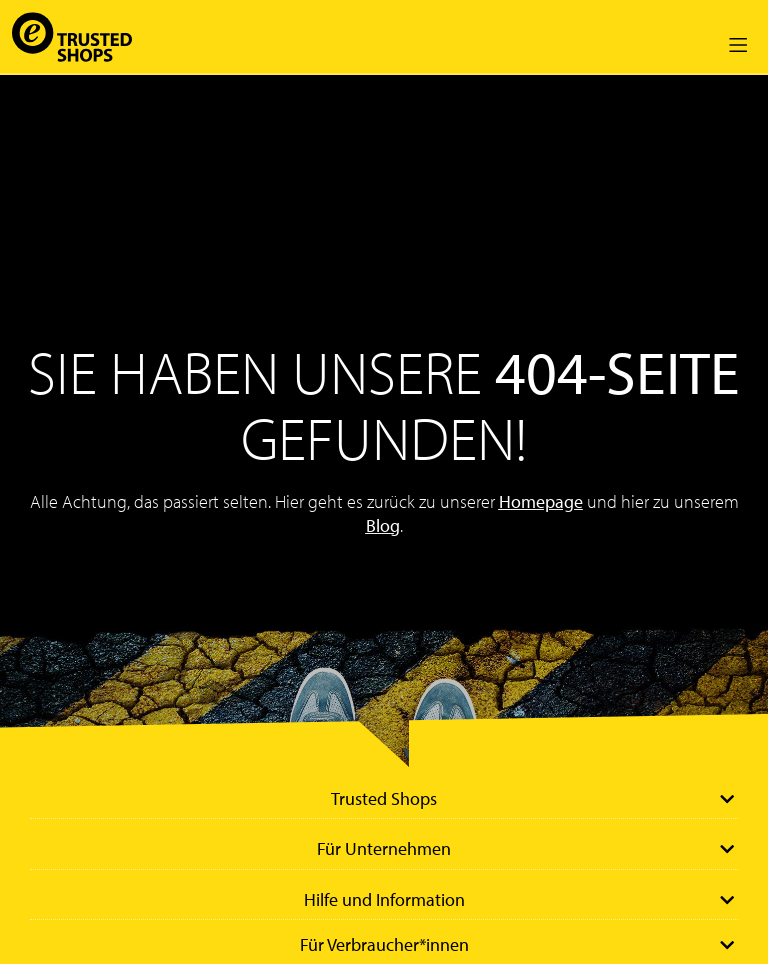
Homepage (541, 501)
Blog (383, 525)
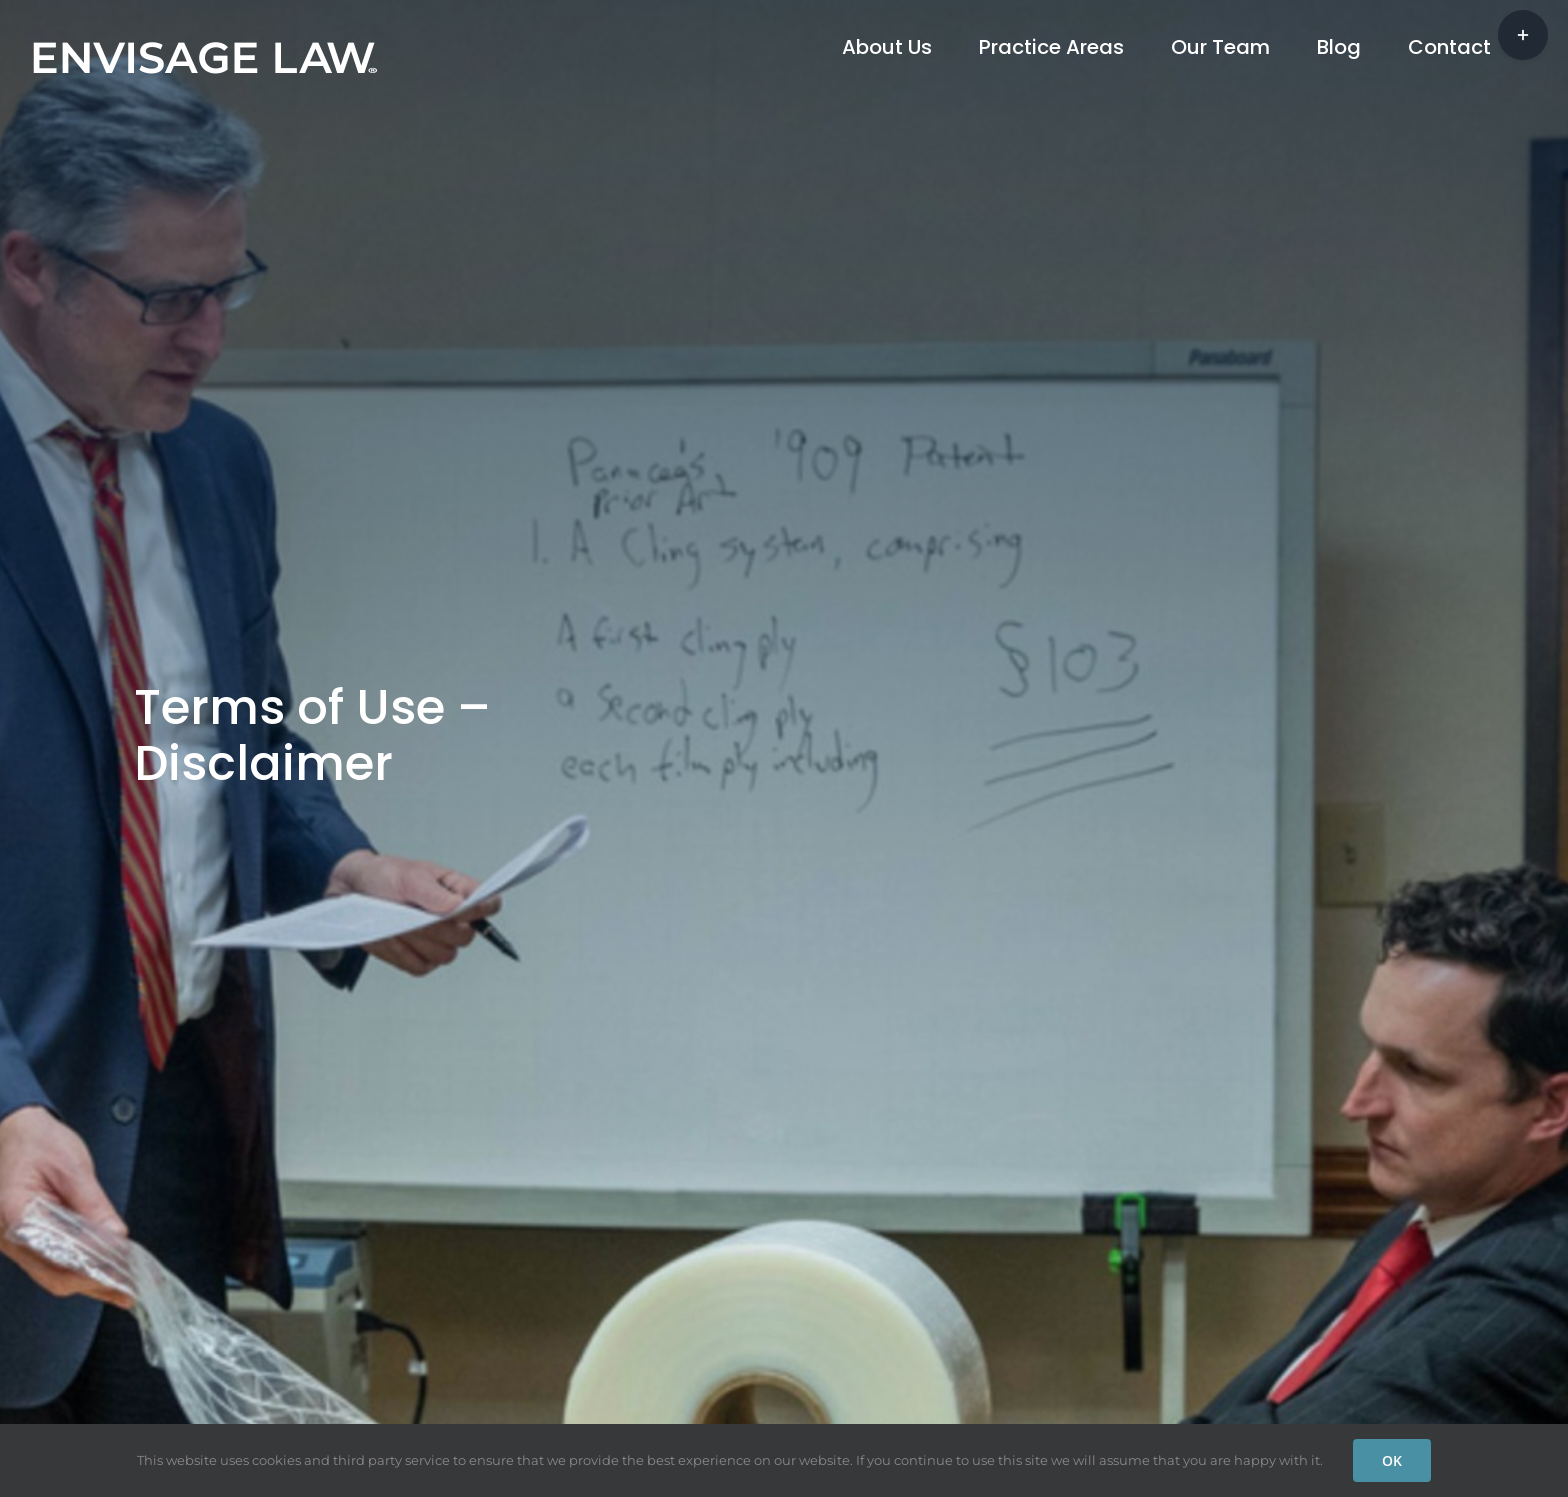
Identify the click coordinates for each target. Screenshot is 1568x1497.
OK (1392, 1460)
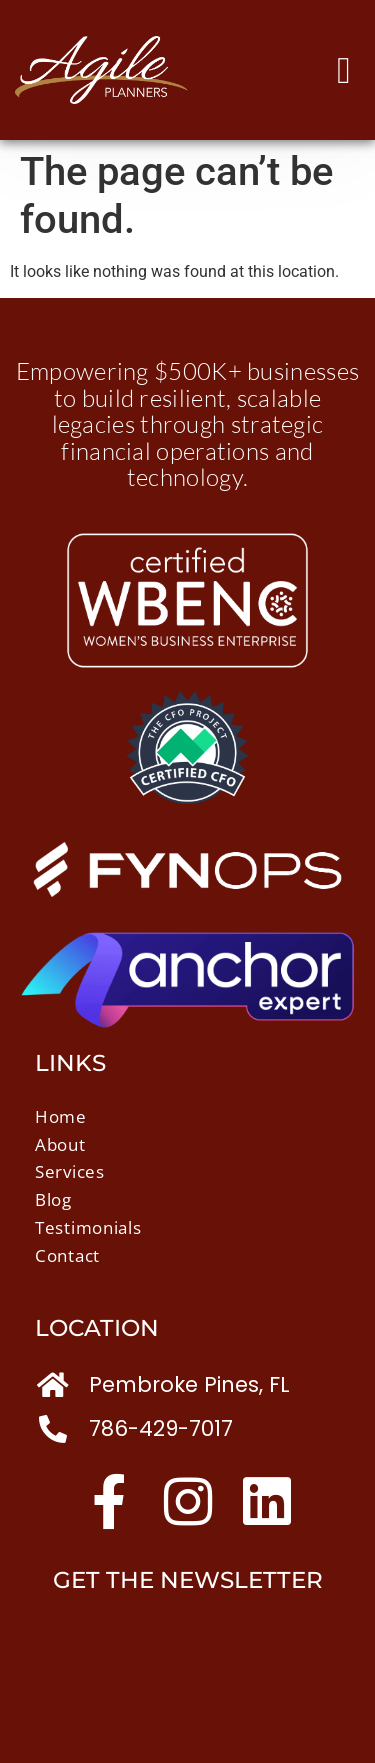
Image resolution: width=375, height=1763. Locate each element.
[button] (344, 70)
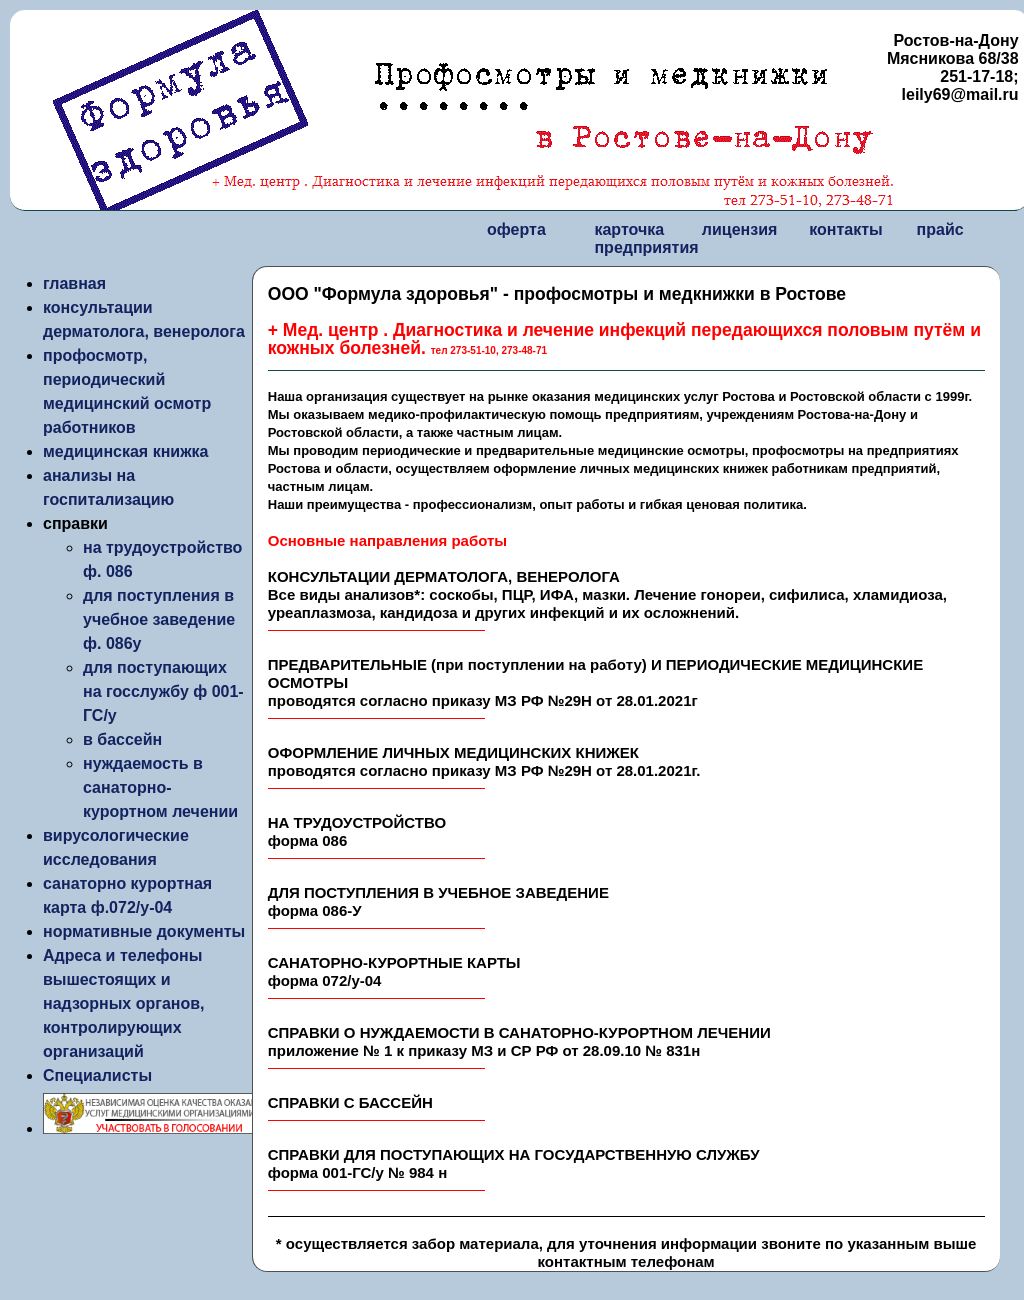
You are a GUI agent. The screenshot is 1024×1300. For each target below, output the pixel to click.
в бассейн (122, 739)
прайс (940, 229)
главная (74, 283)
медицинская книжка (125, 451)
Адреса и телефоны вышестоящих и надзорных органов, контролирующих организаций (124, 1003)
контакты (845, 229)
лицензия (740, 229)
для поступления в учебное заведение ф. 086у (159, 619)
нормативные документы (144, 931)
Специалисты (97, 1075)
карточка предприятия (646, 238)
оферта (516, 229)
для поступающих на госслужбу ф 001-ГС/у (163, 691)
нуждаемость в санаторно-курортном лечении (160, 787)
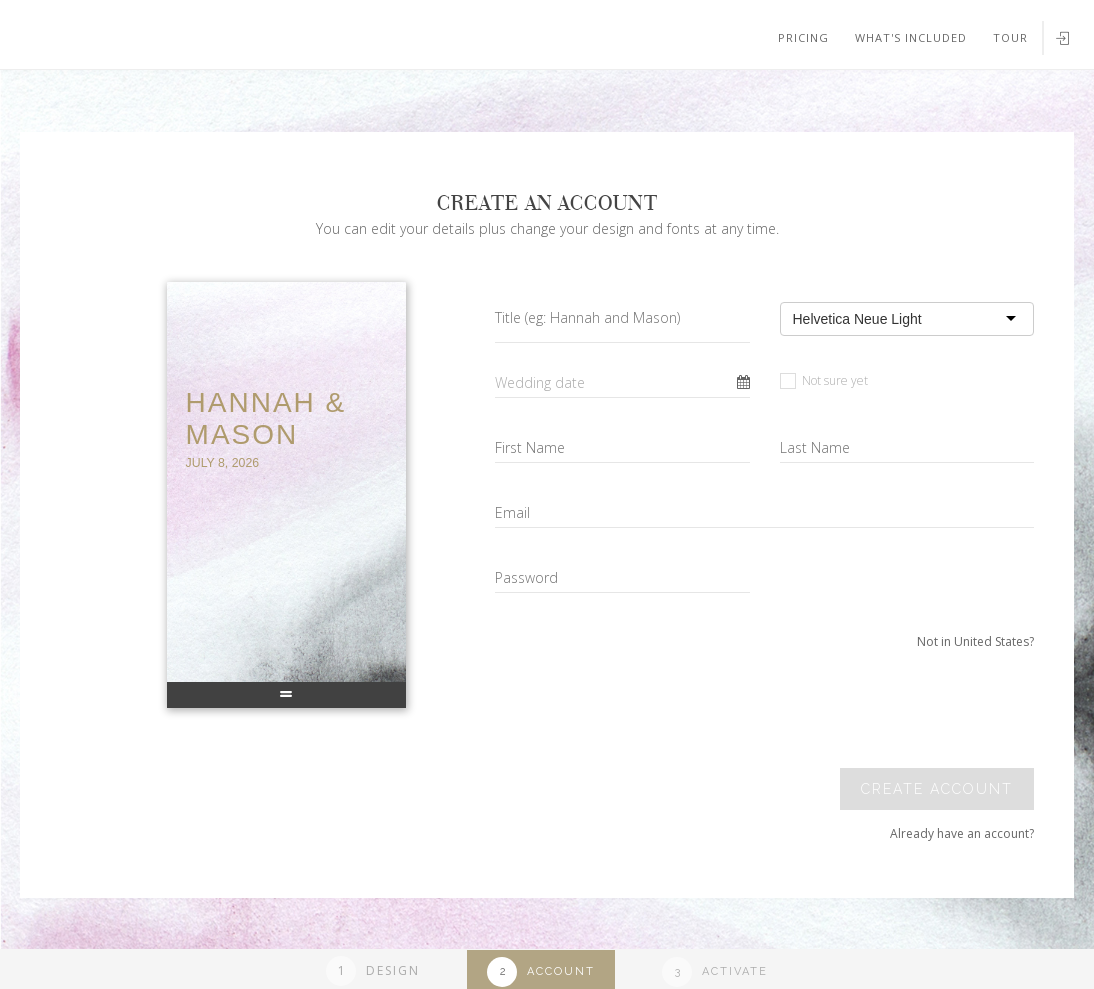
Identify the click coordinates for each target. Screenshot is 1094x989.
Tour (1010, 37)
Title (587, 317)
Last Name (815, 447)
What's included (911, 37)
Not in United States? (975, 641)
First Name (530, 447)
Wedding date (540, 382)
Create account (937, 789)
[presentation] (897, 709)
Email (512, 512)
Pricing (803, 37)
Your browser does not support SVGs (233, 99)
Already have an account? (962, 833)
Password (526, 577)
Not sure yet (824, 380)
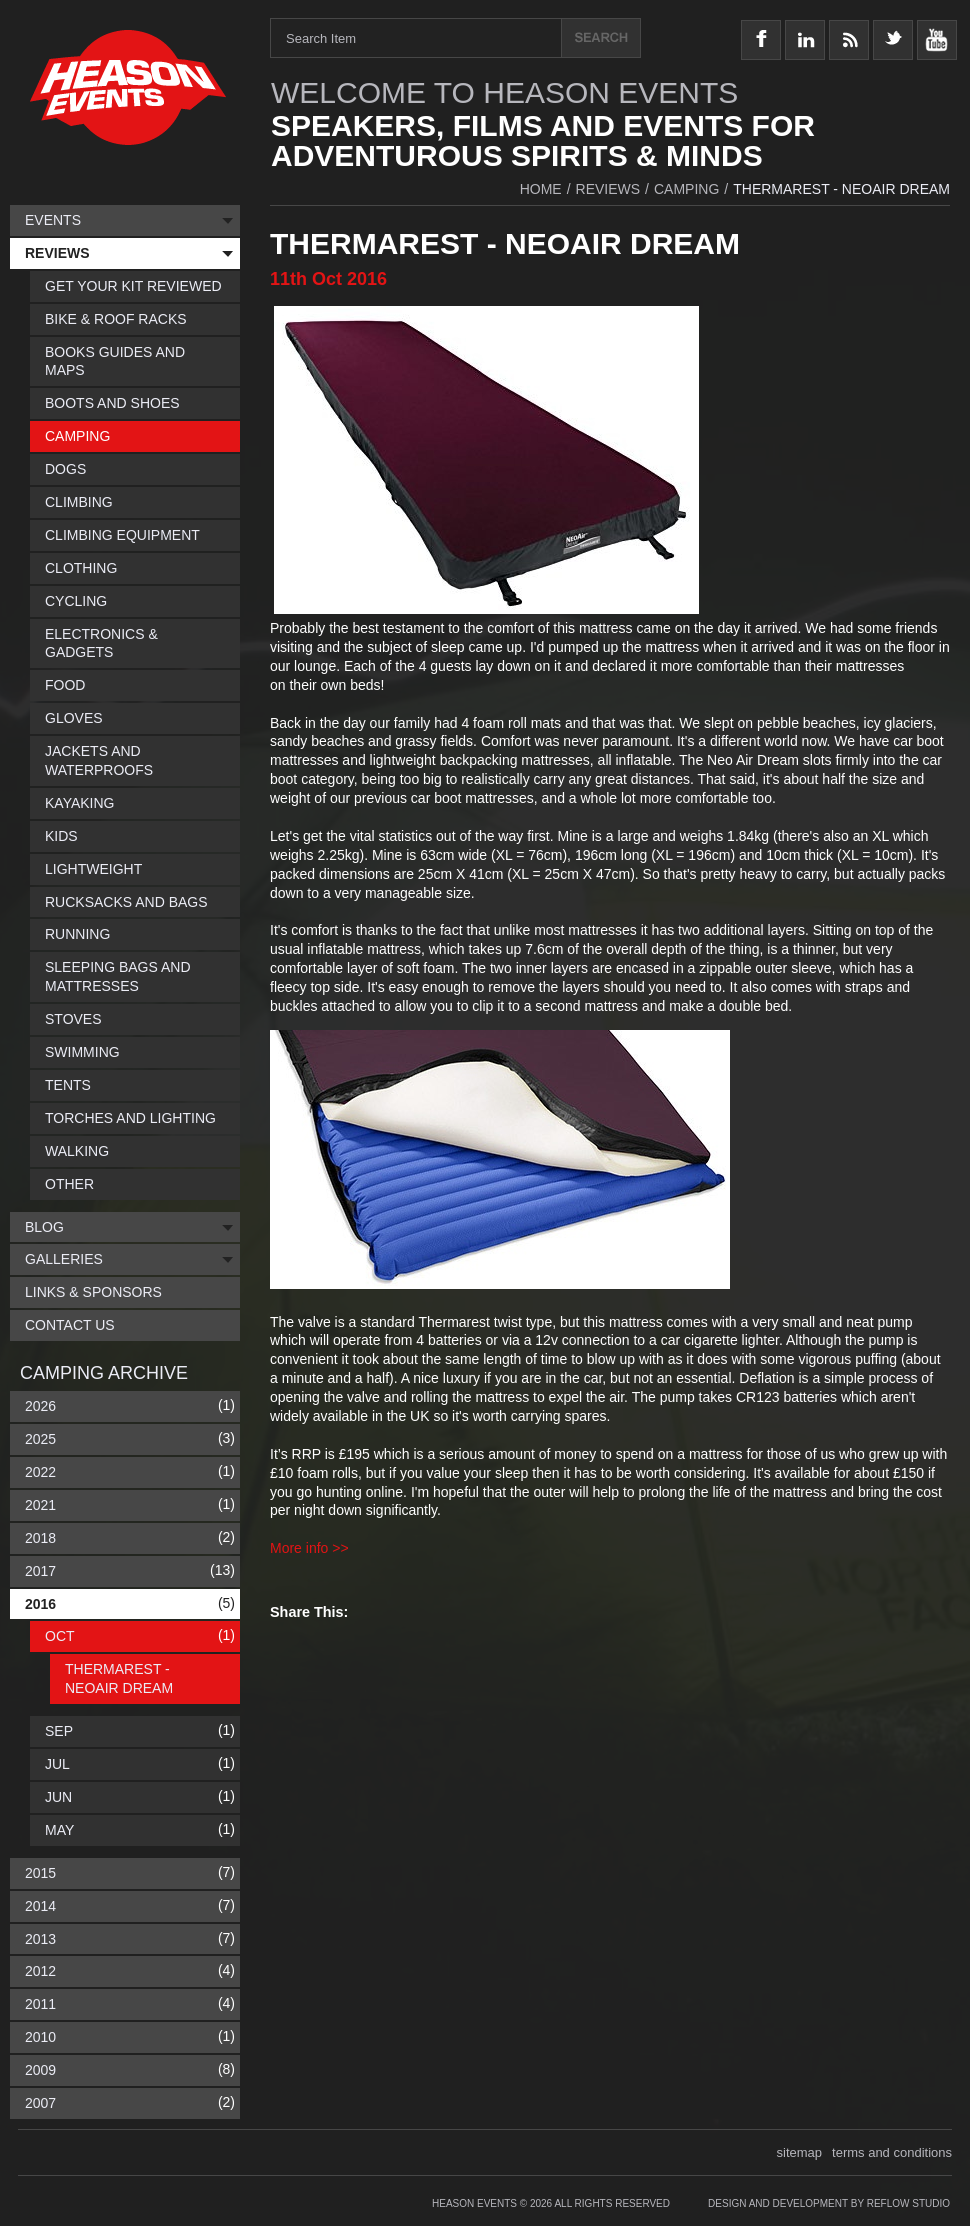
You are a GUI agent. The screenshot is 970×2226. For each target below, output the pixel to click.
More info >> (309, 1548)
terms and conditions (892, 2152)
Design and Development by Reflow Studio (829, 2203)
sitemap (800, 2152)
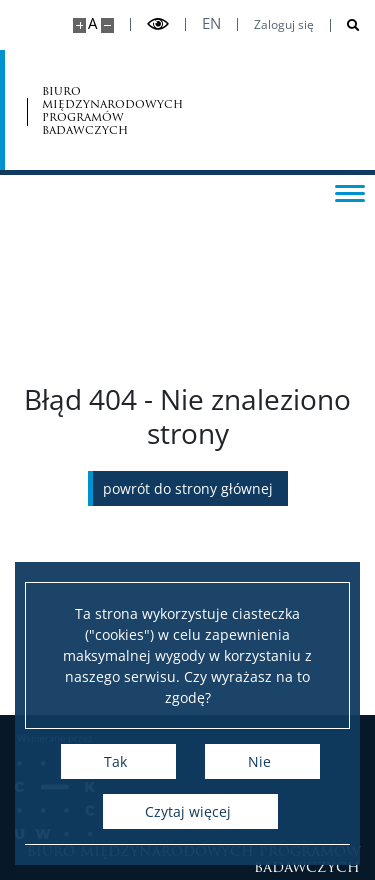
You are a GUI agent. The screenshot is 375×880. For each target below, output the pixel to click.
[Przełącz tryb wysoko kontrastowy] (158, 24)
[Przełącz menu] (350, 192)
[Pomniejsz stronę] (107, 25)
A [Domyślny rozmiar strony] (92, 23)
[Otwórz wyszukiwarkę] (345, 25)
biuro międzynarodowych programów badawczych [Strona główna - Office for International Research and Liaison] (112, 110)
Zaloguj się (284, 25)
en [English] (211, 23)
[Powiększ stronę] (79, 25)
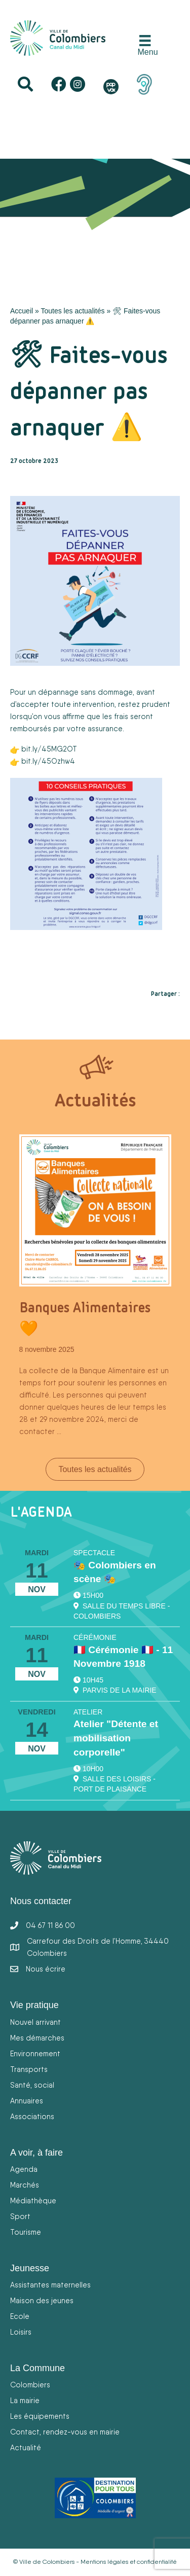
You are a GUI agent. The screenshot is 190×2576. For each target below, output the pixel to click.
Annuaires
* * * * * * * * *
§ **GIVEN REQUEST**
Could you write out the items above again, from the start of the items up to and including the line with "[button] (344, 70)", with the requests kept, each number in the answer coordinates shifted up by 37, and the pictures left out?

§ **SOLUTION BELOW**
Homepage (578, 538)
Blog (420, 562)
Identify the click coordinates for each target. Screenshot is 1568x1497.
OK (1429, 1497)
Image resolution: width=375, height=1763. Locate each element.
[button] (381, 107)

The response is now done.